Nella nostra Europa, che in realtà da meno di un secolo ha cercato di orientarsi (a volte più nella teoria che nella pratica, anche se comunque con grossi passi avanti rispetto al passato) verso una politica il più possibile inclusiva e paritaria, lontana dalle crudeltà e la ferocia di cui la nostra storia si è macchiata, la protesta si è configurata principalmente come lotta basata sui simboli.
Il dibattito sulla legittimità di sculture e monumenti a personaggi in qualche modo riconducibili a tendenza razziste è stata la prima espressione di un senso di smarrimento diviso tra difficoltà di identificare per sé nuovi modelli e gesti concreti a cui rifarsi e problematicità di un passato difficile da ammettere e da riconoscere, contro cui i principi del politically correct (inteso nella sua accezione positiva) di cui ci siamo fatti portatori in questi anni si vanno a scagliare in maniera scomodamente fragorosa.
Viviamo in un secolo di cambiamenti radicali, difficili da collocare nel tempo. Non solo l’attenzione al rispetto e alla tutela di ogni cultura, sorta dopo la Seconda Guerra Mondiale, ha rappresentato per il continente un’ondata ideologica di portata assolutamente straordinaria rispetto a un passato in cui la colonizzazione e la “supremazia bianca” erano concetti largamente accettati; ma anche la globalizzazione, con la sua improvvisa cancellazione dei confini e la diffusione di una cultura omogenea e dilatata, ha contribuito all’idea di una storia da riscrivere con tratti del tutto inediti, in cui il passato, con i suoi termini ristretti e i suoi diversi principi, è divenuto fonte di timore e portatore di una realtà quanto mai lontana dalla prospettiva moderna.

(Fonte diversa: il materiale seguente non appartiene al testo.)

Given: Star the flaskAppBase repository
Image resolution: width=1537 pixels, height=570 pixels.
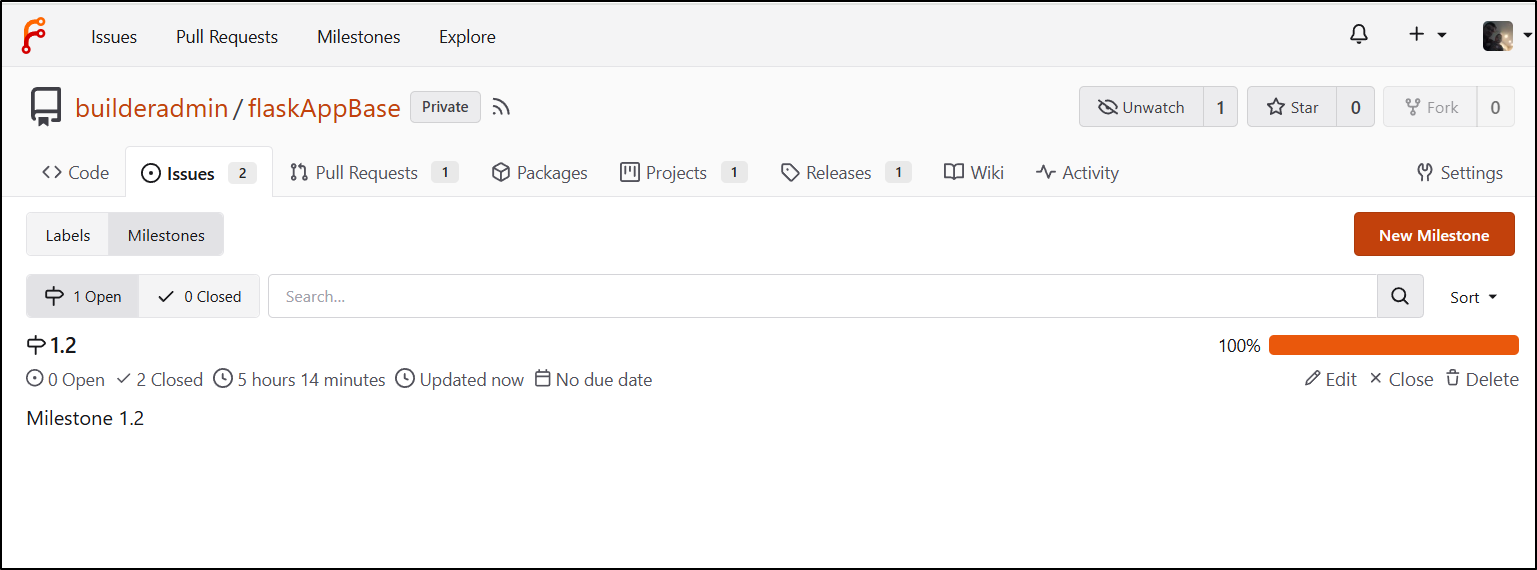Looking at the screenshot, I should tap(1292, 107).

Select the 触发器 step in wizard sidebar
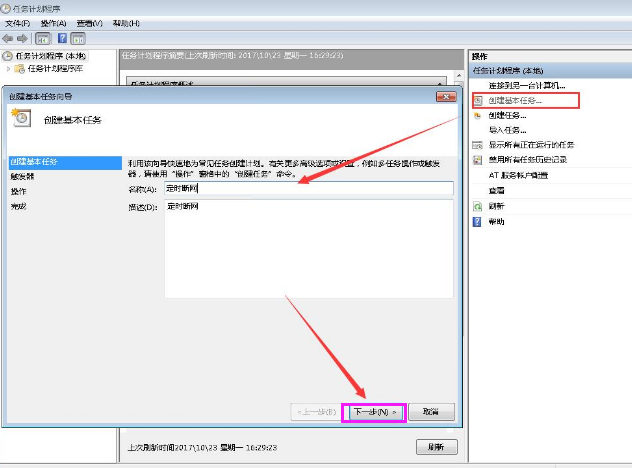(22, 175)
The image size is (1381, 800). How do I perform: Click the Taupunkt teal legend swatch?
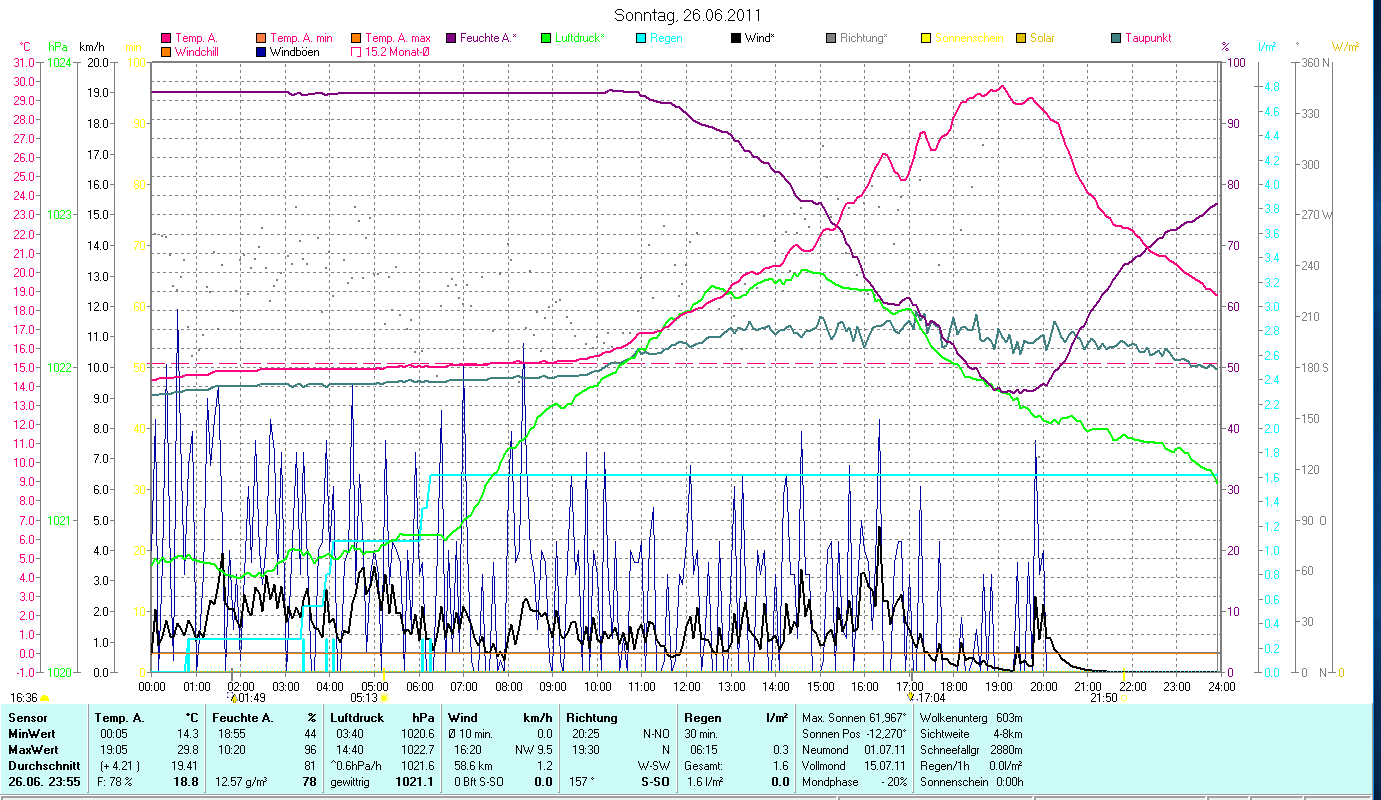click(1115, 38)
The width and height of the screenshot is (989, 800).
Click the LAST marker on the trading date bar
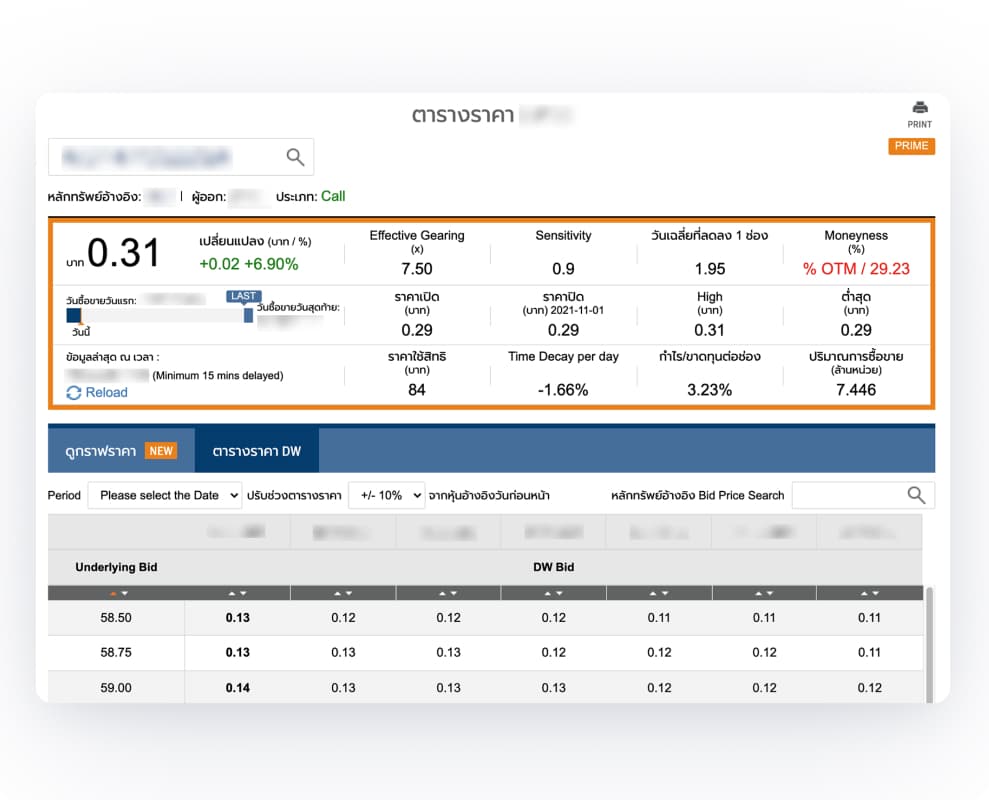tap(244, 297)
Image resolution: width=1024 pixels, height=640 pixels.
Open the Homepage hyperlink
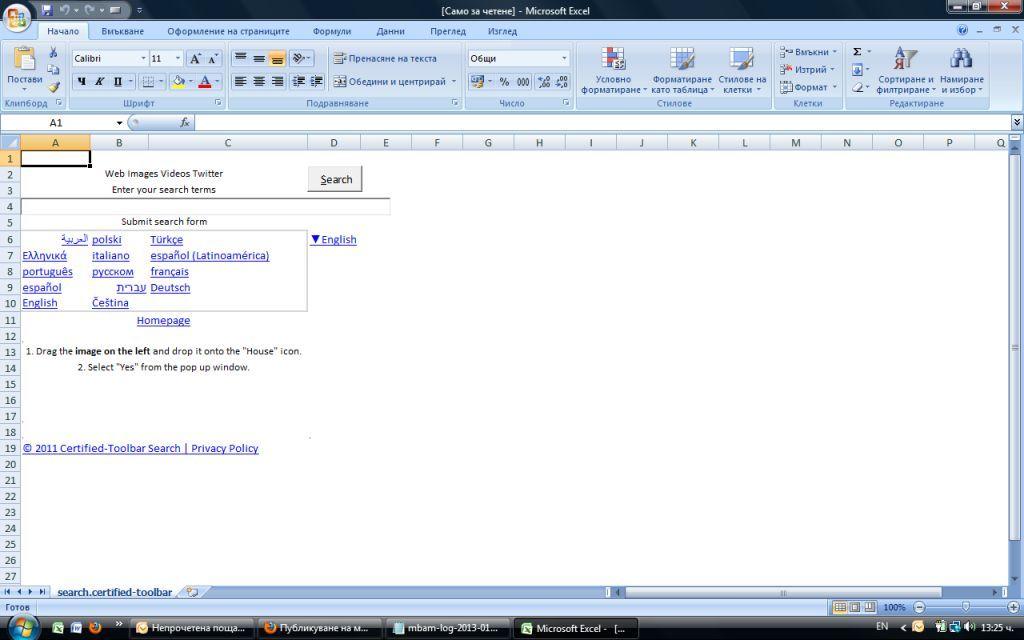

Il rifiuto dell’antichità e dei suoi valori non è comunque prerogativa della nostra epoca, e anzi si è riproposto gradualmente e a fasi cicliche in vari momenti, oscuri o intensi, delle vicende umane; e l’attuale è decisamente un momento in cui tante fragilità e debolezze della realtà in cui viviamo stanno emergendo con violenza.

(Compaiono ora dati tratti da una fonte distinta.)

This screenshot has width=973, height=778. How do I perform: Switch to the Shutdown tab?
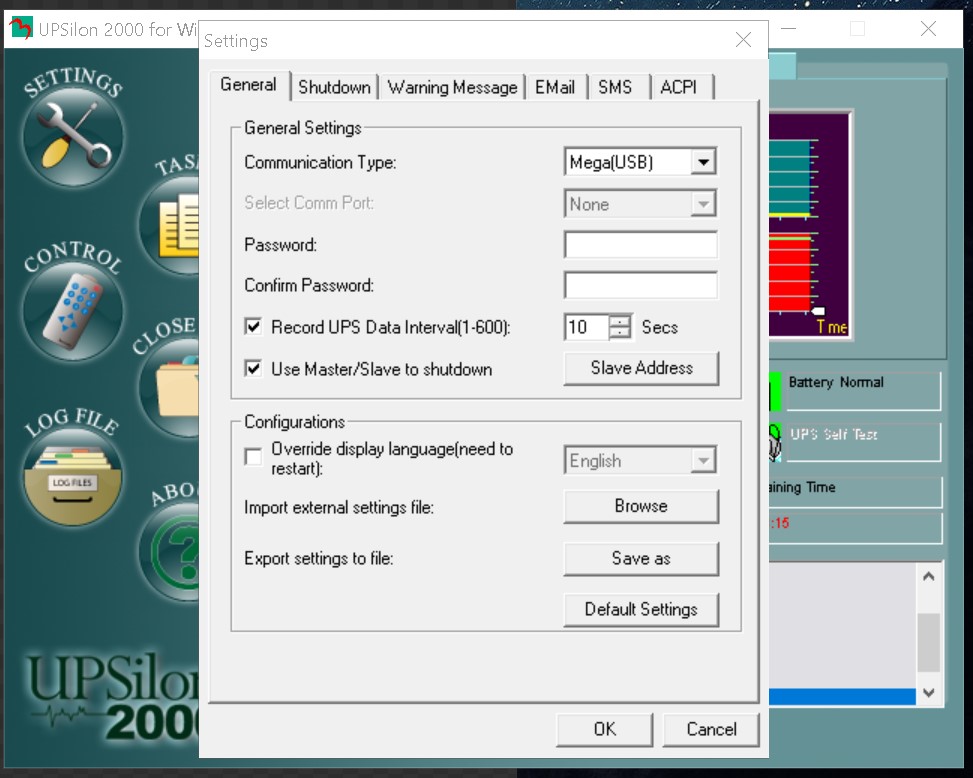(334, 87)
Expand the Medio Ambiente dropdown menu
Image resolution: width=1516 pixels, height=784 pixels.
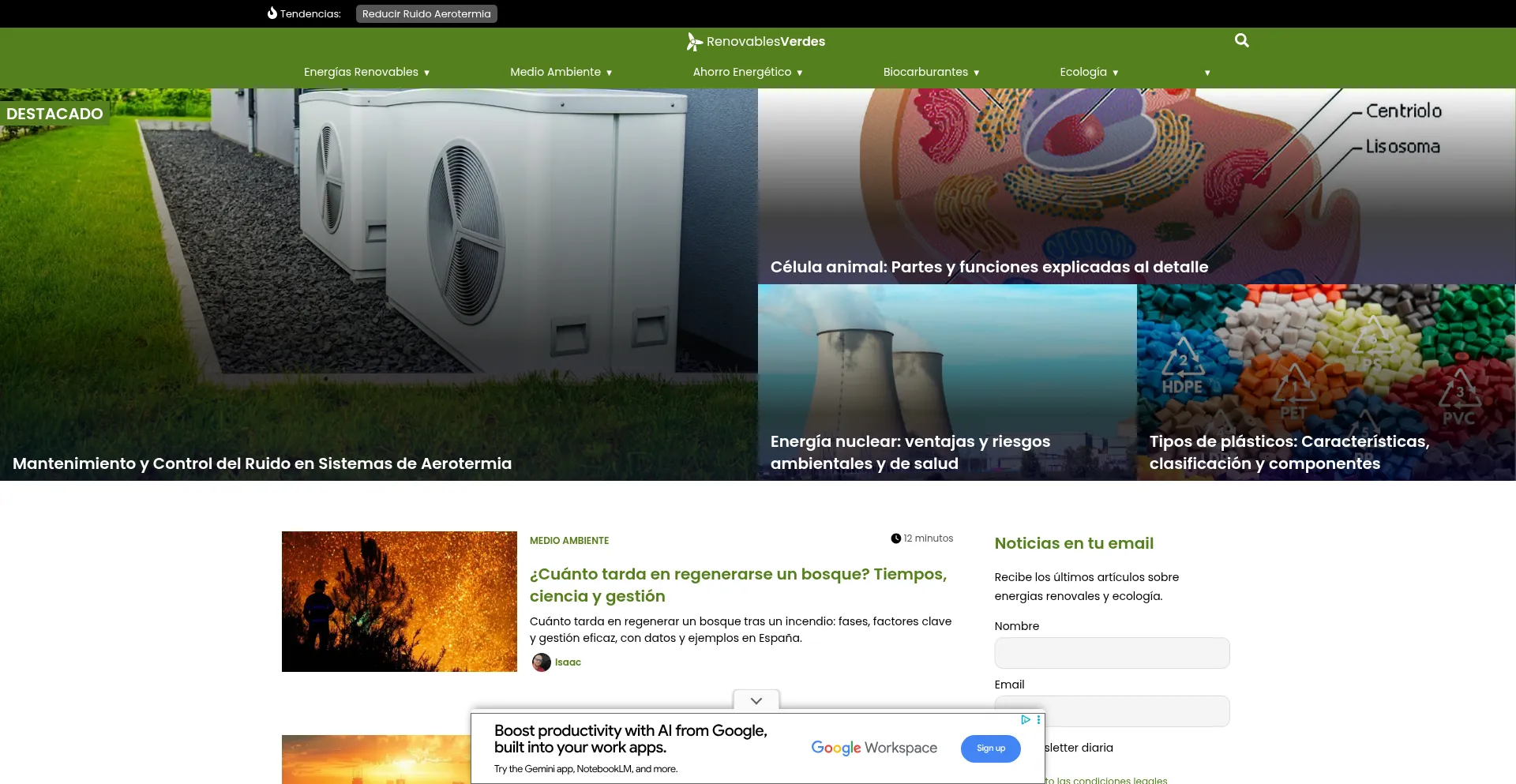click(561, 72)
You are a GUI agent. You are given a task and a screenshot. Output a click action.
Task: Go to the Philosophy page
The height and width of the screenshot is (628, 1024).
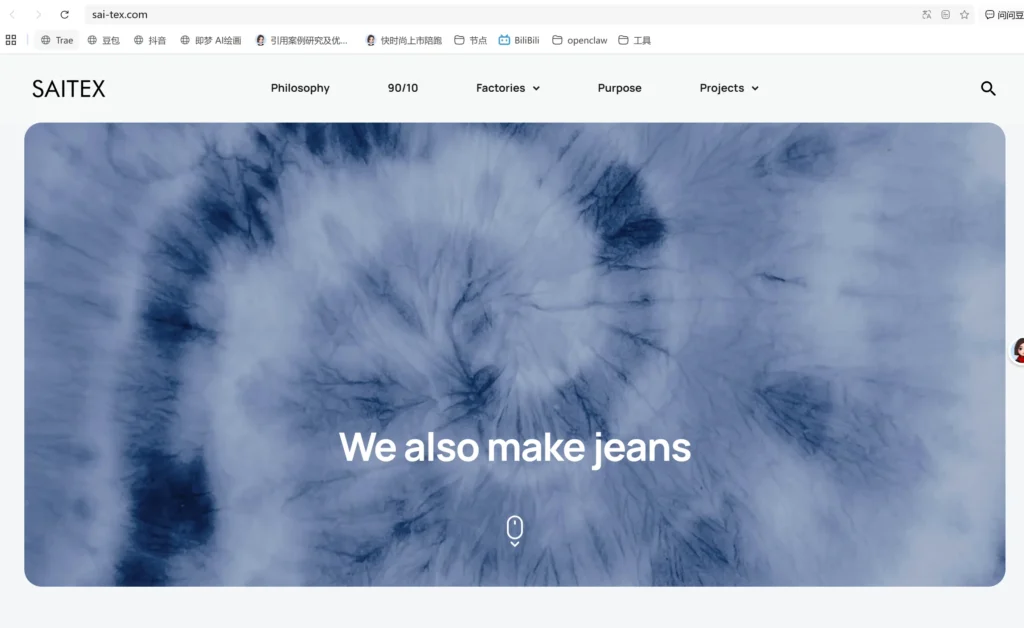(300, 88)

Tuttavia, la negazione non può rappresentare una soluzione al problema, per quanto ne sia un’espressione; l’uomo nel corso della storia ha vantato sia la libertà di darsi dei simboli, sia la libertà di non riconoscervisi più: ma occorre non distogliere lo sguardo dal fatto che quelli contro cui si sta combattendo sono sentimenti che, seppur ben radicati da secoli, caratterizzano tutt’oggi il presente di determinati popoli.

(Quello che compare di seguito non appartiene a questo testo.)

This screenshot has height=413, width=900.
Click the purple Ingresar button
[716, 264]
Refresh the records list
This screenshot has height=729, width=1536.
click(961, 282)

Ed è soprattutto a questo presente che occorre guardare e su cui occorre riflettere, prima di esporsi al rischio di azzerare un passato che, se non amministrato e considerato con cura e accortezza, non solo sarà privato della possibilità di essere riscattato e valorizzato nei suoi aspetti più nobili, ma neanche vedrà scongiurato il pericolo di ripetersi nuovamente; anche attraverso un oblio forzato l’influenza di eventi da cui, pur non volendo, proveniamo, continuerebbe a imporsi in maniera inevitabile, e sarebbe anzi ancora più difficile individuarne e curarne le radici, ben più profonde ed imponenti di un qualsiasi monumento.